Data shown ::

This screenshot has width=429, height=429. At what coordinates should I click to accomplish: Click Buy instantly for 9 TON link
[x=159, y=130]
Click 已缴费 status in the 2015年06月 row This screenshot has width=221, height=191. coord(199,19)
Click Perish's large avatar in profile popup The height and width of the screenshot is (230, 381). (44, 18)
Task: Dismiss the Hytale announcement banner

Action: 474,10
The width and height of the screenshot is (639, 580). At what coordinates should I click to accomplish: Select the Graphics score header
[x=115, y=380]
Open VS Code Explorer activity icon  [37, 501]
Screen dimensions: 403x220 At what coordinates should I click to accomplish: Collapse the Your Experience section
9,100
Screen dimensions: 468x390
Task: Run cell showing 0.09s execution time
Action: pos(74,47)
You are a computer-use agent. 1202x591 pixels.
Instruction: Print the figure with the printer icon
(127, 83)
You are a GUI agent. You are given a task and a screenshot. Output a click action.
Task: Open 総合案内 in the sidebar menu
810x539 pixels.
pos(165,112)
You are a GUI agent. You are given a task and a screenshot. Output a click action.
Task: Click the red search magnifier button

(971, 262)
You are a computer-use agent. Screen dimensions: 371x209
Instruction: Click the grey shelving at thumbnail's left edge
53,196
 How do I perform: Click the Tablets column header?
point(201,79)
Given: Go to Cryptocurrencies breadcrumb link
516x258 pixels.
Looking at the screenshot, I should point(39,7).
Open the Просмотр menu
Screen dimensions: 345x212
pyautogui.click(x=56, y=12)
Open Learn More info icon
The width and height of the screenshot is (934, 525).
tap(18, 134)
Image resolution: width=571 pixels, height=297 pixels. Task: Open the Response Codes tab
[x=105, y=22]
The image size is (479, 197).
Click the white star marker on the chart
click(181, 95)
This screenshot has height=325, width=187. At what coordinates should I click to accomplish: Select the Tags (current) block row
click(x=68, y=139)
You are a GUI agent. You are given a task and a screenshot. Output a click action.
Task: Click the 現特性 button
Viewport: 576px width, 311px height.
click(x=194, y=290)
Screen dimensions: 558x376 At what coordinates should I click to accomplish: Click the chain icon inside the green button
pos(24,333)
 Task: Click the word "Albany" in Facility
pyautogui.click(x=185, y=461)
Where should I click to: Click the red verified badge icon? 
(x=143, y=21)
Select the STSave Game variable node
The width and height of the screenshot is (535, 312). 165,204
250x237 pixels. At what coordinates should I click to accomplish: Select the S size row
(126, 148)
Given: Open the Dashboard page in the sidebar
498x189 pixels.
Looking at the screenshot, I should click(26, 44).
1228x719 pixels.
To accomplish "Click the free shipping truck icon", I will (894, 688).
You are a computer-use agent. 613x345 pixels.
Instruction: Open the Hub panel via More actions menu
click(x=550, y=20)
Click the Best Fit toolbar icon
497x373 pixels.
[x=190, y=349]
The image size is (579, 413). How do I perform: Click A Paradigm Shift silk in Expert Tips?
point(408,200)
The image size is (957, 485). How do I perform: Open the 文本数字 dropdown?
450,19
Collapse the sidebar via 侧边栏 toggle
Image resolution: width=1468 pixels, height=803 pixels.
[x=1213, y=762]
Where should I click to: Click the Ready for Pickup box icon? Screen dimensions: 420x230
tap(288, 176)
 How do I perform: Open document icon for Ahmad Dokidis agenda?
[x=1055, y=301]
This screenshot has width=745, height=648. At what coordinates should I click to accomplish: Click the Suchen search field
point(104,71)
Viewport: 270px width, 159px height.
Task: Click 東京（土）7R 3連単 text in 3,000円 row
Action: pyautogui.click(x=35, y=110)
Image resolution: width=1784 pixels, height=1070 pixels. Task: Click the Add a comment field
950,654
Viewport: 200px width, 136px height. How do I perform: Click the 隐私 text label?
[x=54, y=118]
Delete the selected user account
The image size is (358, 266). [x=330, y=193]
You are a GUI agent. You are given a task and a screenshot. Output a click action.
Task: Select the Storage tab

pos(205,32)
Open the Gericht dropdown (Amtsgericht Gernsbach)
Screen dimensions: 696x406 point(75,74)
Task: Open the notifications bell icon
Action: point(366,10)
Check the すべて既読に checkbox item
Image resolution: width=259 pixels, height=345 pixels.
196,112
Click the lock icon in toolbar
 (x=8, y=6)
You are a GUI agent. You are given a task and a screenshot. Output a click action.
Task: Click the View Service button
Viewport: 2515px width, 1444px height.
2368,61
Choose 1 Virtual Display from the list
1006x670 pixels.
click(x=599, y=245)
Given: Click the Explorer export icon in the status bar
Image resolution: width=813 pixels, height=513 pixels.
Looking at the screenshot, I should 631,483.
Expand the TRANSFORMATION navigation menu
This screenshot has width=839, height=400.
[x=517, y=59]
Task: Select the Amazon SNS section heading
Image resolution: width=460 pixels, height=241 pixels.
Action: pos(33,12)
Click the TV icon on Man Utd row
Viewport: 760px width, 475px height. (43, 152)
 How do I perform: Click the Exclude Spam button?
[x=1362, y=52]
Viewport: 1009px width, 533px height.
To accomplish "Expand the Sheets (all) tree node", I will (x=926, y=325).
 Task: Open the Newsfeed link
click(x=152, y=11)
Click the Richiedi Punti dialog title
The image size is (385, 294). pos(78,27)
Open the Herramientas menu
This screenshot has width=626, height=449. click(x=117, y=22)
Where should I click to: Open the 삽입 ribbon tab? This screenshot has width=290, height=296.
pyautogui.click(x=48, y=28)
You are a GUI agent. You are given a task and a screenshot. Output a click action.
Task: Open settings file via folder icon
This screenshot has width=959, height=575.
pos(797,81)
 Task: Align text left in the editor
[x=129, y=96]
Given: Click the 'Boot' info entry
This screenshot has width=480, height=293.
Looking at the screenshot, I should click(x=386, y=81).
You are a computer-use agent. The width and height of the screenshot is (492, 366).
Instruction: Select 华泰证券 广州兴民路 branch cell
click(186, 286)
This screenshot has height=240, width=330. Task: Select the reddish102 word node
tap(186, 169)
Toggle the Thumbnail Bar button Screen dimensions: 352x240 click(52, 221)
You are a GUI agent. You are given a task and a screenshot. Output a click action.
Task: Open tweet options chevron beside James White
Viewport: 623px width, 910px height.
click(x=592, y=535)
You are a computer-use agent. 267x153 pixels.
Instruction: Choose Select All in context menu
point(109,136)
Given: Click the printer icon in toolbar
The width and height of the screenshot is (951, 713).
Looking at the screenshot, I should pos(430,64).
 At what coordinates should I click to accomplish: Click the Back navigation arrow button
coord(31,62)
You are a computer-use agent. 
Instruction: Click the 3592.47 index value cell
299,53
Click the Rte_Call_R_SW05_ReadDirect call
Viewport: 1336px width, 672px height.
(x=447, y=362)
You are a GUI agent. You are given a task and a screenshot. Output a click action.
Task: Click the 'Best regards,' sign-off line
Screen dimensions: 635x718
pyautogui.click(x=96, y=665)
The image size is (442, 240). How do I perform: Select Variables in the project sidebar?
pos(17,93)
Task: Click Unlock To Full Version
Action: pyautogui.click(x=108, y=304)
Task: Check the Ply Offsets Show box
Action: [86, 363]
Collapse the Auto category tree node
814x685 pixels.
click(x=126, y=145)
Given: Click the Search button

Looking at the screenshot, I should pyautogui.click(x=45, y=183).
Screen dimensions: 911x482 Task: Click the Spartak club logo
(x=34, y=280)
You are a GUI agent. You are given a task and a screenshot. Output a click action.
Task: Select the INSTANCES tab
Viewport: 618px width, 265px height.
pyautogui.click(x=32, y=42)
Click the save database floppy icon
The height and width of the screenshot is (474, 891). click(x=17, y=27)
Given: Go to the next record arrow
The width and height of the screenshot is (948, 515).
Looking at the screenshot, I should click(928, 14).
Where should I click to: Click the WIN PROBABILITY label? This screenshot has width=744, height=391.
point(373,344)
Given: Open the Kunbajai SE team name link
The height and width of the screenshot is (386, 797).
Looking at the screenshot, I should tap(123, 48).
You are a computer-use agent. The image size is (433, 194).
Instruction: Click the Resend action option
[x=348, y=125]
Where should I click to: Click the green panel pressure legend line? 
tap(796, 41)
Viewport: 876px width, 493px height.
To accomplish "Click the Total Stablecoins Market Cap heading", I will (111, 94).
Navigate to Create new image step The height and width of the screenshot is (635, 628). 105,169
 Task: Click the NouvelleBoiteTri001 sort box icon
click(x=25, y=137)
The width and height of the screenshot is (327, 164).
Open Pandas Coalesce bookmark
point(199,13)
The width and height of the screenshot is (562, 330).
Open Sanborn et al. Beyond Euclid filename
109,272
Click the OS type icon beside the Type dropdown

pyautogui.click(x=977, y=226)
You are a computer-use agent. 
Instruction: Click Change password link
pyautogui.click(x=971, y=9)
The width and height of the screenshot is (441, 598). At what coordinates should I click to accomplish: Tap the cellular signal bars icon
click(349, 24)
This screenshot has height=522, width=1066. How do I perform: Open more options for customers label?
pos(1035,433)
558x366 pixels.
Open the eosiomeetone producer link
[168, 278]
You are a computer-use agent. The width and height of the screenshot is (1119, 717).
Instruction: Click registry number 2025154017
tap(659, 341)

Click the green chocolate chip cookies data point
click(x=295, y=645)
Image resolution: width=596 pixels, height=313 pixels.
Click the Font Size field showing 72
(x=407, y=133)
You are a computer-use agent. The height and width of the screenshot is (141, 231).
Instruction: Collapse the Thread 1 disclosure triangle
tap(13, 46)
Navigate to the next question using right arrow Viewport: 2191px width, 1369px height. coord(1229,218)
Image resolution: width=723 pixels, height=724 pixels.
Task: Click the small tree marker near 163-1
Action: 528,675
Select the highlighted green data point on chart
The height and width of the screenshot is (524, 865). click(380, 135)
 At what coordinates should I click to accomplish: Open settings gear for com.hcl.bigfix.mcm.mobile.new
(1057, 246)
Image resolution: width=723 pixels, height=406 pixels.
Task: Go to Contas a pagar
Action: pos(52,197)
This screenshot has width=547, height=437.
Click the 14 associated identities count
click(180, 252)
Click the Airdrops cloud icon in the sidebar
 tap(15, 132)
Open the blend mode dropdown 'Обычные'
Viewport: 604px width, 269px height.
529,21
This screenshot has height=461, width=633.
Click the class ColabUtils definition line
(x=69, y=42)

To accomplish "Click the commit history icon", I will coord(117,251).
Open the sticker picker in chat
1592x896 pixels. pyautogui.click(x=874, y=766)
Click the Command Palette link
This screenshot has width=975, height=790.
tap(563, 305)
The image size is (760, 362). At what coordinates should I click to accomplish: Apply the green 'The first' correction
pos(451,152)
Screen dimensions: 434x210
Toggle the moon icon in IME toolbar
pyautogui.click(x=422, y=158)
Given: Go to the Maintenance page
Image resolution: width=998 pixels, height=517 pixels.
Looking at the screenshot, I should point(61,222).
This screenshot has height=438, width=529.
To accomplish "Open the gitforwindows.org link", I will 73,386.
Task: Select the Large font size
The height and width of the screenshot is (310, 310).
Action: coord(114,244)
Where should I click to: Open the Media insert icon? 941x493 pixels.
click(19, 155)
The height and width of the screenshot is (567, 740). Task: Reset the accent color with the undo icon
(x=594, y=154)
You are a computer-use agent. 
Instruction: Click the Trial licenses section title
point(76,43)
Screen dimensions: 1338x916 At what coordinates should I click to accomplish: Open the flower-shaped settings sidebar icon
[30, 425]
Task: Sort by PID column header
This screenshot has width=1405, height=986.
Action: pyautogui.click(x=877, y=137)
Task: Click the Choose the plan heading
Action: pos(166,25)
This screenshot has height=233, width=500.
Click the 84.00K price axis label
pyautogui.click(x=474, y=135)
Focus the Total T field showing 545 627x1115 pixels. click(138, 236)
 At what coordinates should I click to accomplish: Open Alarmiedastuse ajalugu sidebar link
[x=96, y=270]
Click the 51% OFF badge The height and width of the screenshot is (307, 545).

What to work on ::
Copy out, word for word, the entries from the line containing "Open the blend mode dropdown 'Обычные'" through the end of the entries, keeping both of those lines.

Response to this exercise ::
Open the blend mode dropdown 'Обычные'
Viewport: 604px width, 269px height.
529,21
This screenshot has height=461, width=633.
Click the class ColabUtils definition line
(x=69, y=42)

To accomplish "Click the commit history icon", I will coord(117,251).
Open the sticker picker in chat
1592x896 pixels. pyautogui.click(x=874, y=766)
Click the Command Palette link
This screenshot has width=975, height=790.
tap(563, 305)
The image size is (760, 362). At what coordinates should I click to accomplish: Apply the green 'The first' correction
pos(451,152)
Screen dimensions: 434x210
Toggle the moon icon in IME toolbar
pyautogui.click(x=422, y=158)
Given: Go to the Maintenance page
Image resolution: width=998 pixels, height=517 pixels.
Looking at the screenshot, I should point(61,222).
This screenshot has height=438, width=529.
To accomplish "Open the gitforwindows.org link", I will 73,386.
Task: Select the Large font size
The height and width of the screenshot is (310, 310).
Action: coord(114,244)
Where should I click to: Open the Media insert icon? 941x493 pixels.
click(19, 155)
The height and width of the screenshot is (567, 740). Task: Reset the accent color with the undo icon
(x=594, y=154)
You are a computer-use agent. 
Instruction: Click the Trial licenses section title
point(76,43)
Screen dimensions: 1338x916 At what coordinates should I click to accomplish: Open the flower-shaped settings sidebar icon
[30, 425]
Task: Sort by PID column header
This screenshot has width=1405, height=986.
Action: pyautogui.click(x=877, y=137)
Task: Click the Choose the plan heading
Action: pos(166,25)
This screenshot has height=233, width=500.
Click the 84.00K price axis label
pyautogui.click(x=474, y=135)
Focus the Total T field showing 545 627x1115 pixels. click(138, 236)
 At what coordinates should I click to accomplish: Open Alarmiedastuse ajalugu sidebar link
[x=96, y=270]
Click the 51% OFF badge The height and width of the screenshot is (307, 545).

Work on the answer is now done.